The inner city of Johannesburg has had an interesting history over the last 25 years. In the changes that took place around 1994, many whites and white owned businesses moved out of the city centre, fleeing to suburbs and business districts such as Sandton which seemed to promise “safety and security.” Whilst the government implemented various policies in attempt to make continuing business in the CBD a favourable option for large companies, apart from the banks, most companies and residents relocated. (An interesting meditation on the current situation and ramification of these events can be seen in Simon Gush’s video artwork “Sunday Light” (2013)
With changes in management and buildings not being maintained as they once were, many areas began to gain an air of notoriety as conditions began to detriorate. However, as the economic philosopher’s Luc Boltanski and Ève Chiapello’s The New Spirit of Capitalism expressed, capitalism has no program, no social or political project beyond producing, circulating and accumulating capital. This implies that capitalism has to absorb and integrate the social and political projects that criticise it as if they were its own programmes. This theory is played out brilliantly in the examples of gentrification that we see in Johannesburg; the very areas that had a bad-for-business stigma are the areas which are becoming business hubs in their own right. Braamfontein, Newtown, Maboneng – these are exciting cultural and economic hubs which are establishing themselves as go-to-places within the city. And whilst not without their problems (simply type “Gentrification in Johannesburg” in on Google and see what pops up) these areas are clearly generating substantial revenue for the companies and individuals behind the ventures, and so it’s no surprise to see the model’s being adopted and implemented elsewhere.

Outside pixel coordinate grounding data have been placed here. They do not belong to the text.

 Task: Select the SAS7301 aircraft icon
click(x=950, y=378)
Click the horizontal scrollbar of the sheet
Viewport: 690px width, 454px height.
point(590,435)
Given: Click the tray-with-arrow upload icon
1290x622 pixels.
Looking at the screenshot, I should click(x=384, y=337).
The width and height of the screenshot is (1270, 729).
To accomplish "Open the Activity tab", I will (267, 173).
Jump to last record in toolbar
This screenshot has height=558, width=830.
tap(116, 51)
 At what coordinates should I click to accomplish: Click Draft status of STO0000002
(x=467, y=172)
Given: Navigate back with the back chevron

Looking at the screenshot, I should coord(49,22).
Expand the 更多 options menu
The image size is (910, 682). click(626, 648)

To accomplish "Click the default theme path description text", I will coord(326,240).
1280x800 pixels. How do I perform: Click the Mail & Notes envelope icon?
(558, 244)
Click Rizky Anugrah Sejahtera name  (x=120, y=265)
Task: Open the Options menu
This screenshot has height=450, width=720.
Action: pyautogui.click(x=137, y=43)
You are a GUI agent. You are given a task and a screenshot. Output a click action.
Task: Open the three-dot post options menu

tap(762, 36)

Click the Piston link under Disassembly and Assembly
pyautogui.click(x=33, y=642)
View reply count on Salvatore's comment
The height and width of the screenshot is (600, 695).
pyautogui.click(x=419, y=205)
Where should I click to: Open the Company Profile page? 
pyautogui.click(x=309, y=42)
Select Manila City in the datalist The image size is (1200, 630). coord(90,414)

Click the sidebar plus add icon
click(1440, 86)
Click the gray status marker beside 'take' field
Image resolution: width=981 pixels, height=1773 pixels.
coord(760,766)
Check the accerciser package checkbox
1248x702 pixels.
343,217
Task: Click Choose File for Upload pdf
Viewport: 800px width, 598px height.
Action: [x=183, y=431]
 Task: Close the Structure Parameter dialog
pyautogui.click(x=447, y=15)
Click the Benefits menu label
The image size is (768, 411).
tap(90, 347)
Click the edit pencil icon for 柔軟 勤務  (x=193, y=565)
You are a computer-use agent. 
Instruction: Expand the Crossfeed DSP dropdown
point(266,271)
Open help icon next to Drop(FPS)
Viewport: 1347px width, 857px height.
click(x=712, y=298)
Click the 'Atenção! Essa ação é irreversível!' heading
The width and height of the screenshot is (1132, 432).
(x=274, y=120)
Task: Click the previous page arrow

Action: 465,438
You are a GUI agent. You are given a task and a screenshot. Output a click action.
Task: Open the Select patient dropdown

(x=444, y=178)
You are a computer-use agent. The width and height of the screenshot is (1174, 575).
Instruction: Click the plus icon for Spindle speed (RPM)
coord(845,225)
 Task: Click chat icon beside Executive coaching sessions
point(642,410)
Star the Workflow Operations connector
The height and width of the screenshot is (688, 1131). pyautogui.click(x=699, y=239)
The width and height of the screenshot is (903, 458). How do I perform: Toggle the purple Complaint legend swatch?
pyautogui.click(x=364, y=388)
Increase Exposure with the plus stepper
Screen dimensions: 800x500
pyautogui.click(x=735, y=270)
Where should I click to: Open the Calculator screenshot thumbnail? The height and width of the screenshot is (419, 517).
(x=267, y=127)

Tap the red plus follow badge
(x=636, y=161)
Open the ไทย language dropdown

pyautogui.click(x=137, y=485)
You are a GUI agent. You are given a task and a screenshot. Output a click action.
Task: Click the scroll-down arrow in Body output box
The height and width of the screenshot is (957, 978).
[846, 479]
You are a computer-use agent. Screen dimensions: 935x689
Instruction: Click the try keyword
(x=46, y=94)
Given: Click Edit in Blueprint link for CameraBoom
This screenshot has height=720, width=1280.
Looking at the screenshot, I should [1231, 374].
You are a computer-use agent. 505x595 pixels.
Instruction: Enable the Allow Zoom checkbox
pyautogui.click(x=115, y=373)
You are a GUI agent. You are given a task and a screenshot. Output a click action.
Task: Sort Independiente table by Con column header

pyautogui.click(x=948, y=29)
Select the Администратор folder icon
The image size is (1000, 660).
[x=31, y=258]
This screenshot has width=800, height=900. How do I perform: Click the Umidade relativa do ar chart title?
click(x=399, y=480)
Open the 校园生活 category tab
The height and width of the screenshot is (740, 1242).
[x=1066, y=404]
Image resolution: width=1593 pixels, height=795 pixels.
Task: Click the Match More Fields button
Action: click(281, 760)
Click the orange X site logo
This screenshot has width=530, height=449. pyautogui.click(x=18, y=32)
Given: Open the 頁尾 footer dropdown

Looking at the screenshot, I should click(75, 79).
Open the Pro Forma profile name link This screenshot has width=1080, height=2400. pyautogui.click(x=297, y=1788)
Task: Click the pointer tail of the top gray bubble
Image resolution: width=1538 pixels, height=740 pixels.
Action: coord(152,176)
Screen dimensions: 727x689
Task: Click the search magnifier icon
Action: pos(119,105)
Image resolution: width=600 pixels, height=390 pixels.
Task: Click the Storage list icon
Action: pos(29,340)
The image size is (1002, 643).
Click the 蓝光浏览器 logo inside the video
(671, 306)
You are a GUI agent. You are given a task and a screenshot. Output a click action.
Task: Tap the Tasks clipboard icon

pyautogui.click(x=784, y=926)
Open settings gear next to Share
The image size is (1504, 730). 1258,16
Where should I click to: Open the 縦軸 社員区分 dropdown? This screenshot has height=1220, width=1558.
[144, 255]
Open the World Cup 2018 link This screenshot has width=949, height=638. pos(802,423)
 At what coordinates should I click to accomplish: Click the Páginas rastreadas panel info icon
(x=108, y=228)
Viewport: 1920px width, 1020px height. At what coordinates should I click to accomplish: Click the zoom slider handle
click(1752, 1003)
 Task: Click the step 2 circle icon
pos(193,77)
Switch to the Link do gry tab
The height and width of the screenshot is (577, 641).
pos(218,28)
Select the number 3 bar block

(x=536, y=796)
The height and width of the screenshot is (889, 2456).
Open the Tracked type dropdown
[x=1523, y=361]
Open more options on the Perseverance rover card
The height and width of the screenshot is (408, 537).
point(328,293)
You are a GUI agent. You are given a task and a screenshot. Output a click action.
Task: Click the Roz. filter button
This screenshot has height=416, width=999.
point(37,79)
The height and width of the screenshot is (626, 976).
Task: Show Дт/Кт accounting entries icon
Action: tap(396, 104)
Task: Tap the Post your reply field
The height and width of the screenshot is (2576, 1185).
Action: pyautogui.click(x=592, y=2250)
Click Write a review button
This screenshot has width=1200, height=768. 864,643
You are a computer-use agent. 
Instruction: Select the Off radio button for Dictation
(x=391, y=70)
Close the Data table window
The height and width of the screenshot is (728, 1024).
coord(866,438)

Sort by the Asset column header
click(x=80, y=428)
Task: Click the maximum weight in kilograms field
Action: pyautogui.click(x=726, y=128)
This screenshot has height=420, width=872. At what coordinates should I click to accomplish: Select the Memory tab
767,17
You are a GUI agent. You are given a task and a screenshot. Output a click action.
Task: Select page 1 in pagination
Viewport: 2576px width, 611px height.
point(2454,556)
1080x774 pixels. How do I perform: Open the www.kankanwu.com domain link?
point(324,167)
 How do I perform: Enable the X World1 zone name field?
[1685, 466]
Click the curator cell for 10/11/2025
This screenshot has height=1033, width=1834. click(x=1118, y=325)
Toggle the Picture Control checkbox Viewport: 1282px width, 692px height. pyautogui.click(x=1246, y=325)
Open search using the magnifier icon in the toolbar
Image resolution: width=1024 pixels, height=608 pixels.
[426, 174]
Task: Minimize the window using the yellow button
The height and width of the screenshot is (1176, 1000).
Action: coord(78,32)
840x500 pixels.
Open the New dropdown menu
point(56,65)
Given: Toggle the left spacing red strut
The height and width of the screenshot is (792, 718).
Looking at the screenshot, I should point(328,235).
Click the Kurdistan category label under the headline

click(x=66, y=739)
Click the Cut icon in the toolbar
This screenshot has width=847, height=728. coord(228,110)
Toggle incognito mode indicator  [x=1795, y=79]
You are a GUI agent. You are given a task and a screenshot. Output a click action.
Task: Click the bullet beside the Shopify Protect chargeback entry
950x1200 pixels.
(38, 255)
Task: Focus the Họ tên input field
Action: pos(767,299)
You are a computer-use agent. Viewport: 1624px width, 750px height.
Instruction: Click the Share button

Victoria Yards in Lorentzville is one such venture. Situated with New Doornfontein and Troyeville as its neighbors, the industrial space which boasts an impressive 30,000m² of space is showing promise to grow into a community of cultural and economic promise. Still in its infancy with much development promised on the horizon, Victoria Yards has already shown some of it’s promise in hosting the 2017 Joburg Fringe. Similarly, there are a number of creative enterprises such as Nandos’ head office across the road, and the Art Eye Gallery space in Ellis House which are in the area. And as all projects of gentrification go, artists are at the center. Setting trends and drawing in tourists with their creativity, artist studios are popping up all around Victoria Yards. There is great potential for these studios to allow for artist communities to emerge. Head developer Brian Green has placed great emphasis on community involvement and engagement, initiating projects such as craft based, skill-sharing workshops, and community farming gardens. But as with all things, time will tell whether these ideals manifest in reality. At the moment however, there is at least some exciting alternatives to the now-commonplace Maboneng and Newtown, if one is looking for options within inner-city Joburg.